* _PROVIDED DATA_
________________________________________
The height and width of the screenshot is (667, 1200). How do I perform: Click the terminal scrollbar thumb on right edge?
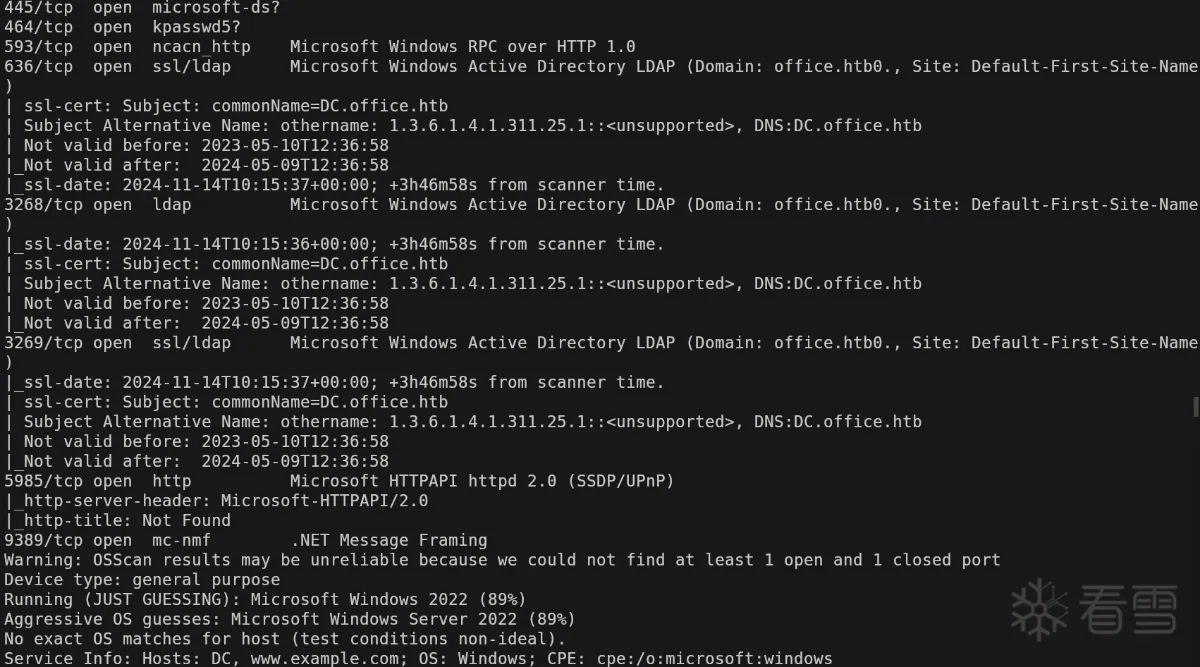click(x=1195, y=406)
________________________________________
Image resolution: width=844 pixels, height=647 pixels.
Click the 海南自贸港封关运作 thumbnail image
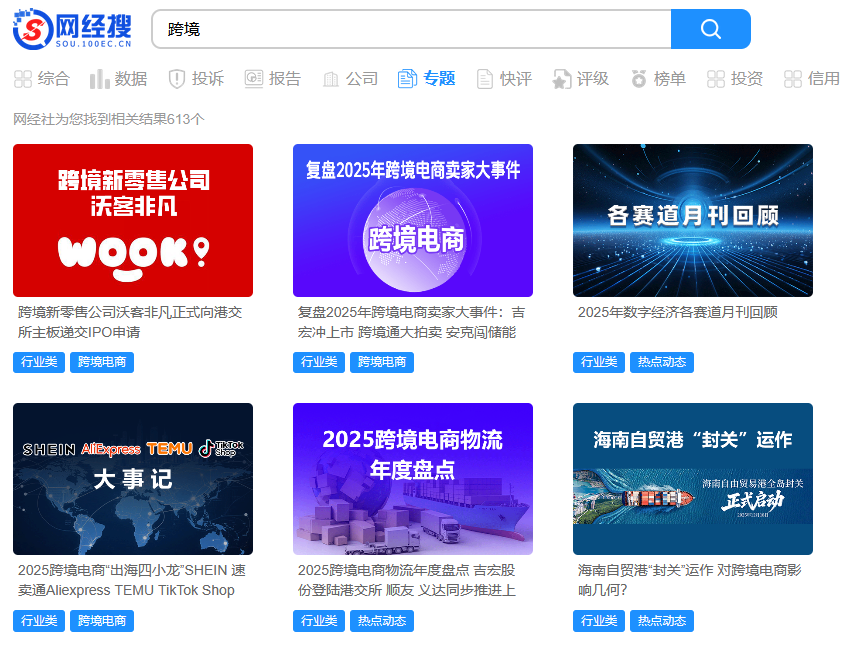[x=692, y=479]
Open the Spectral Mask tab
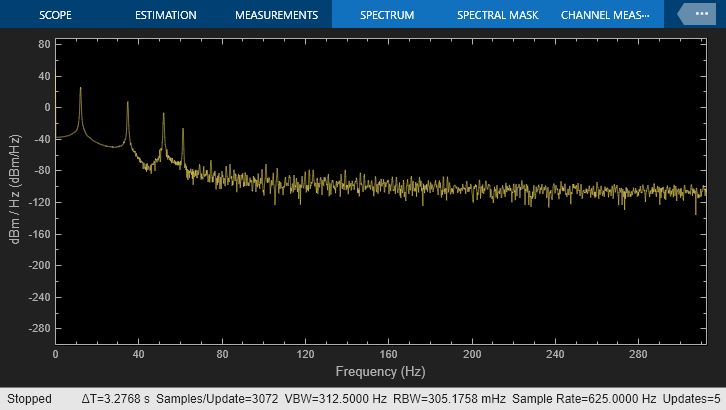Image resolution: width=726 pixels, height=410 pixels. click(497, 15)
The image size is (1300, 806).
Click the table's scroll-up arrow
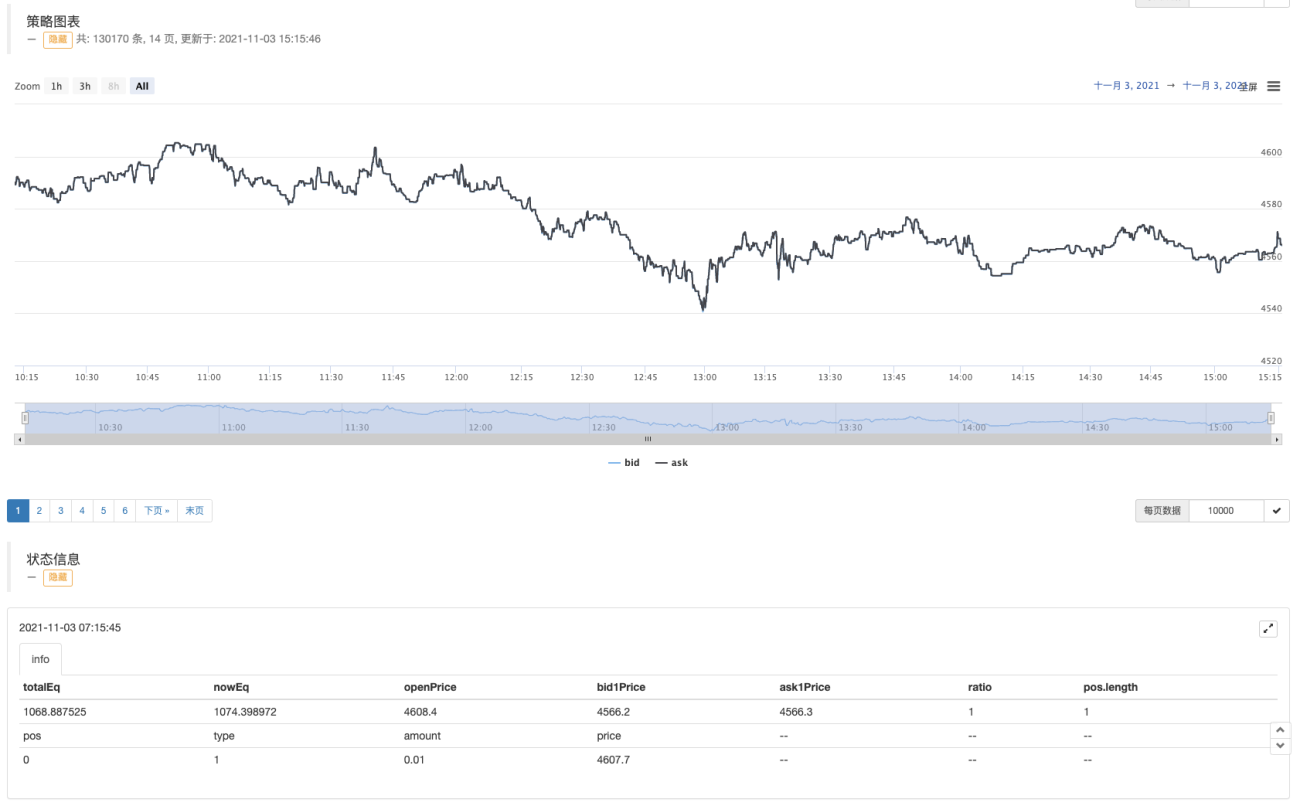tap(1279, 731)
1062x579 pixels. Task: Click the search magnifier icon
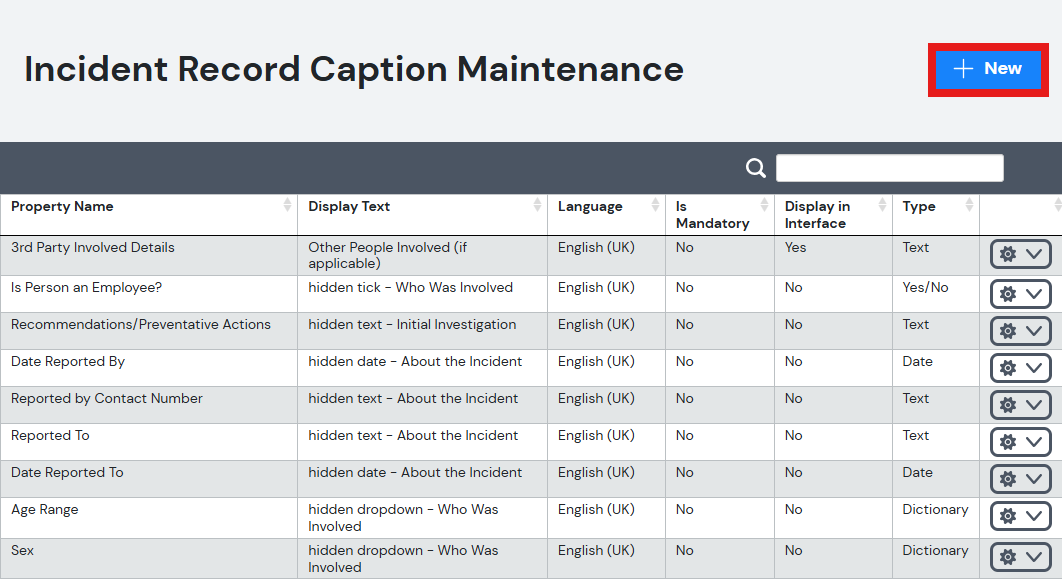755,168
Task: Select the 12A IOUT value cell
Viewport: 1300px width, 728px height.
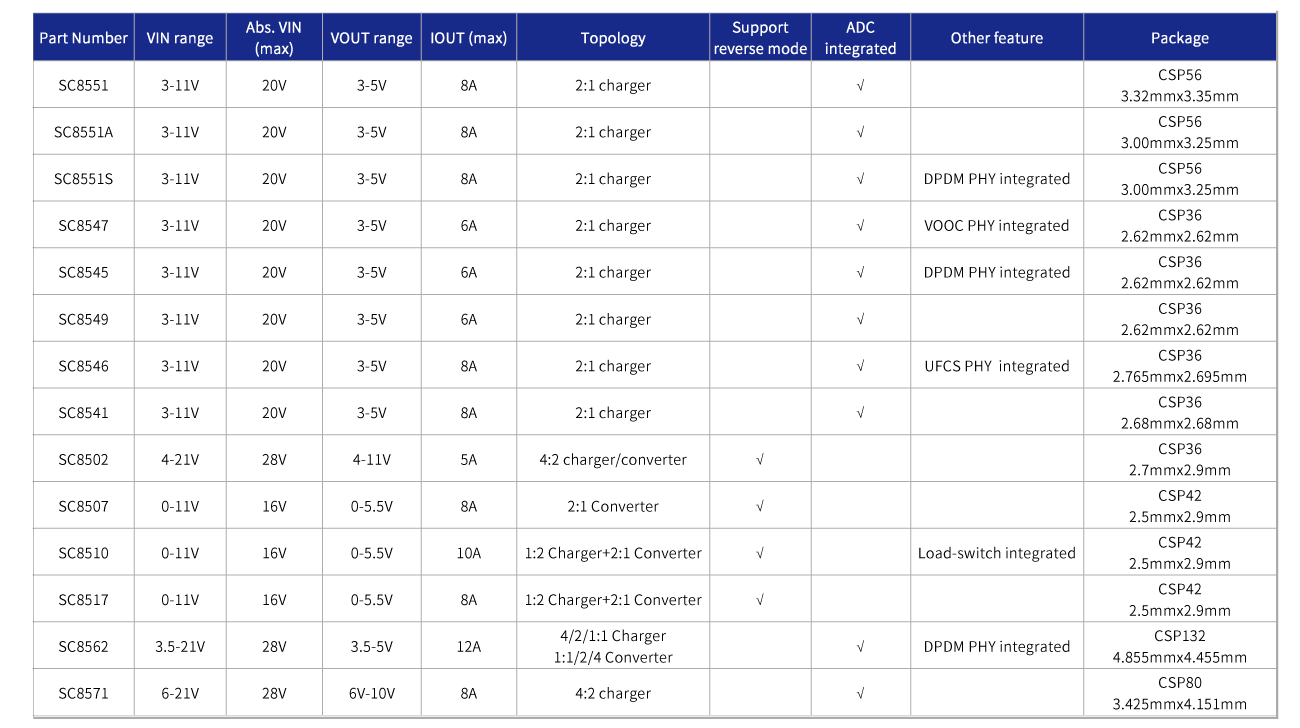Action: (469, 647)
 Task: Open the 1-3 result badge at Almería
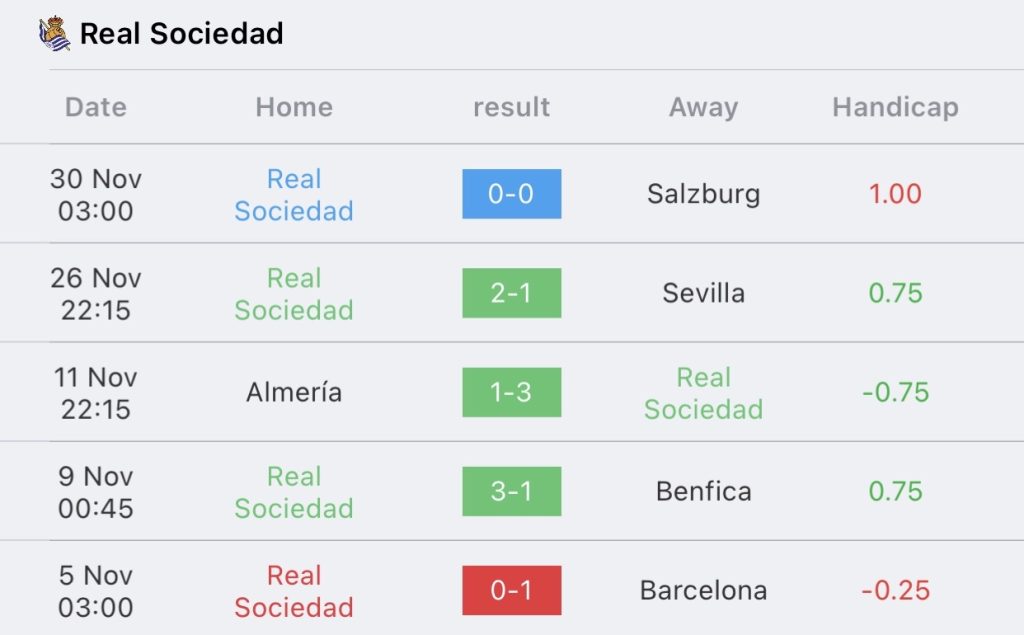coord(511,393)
________________________________________
* _WHAT YOU WILL DO_
In the listing above, find the line with "Click the 海南自贸港封关运作 thumbnail image" and the line with "Task: Select the 12A IOUT value cell". Set down exactly those lines and everything between them, skipping pictures.

* _RESPONSE TO THE TASK_
Click the 海南自贸港封关运作 thumbnail image
[x=692, y=479]
Open the Spectral Mask tab
Image resolution: width=726 pixels, height=410 pixels. click(497, 15)
The image size is (1300, 806).
Click the table's scroll-up arrow
tap(1279, 731)
1062x579 pixels. Task: Click the search magnifier icon
755,168
Task: Select the 12A IOUT value cell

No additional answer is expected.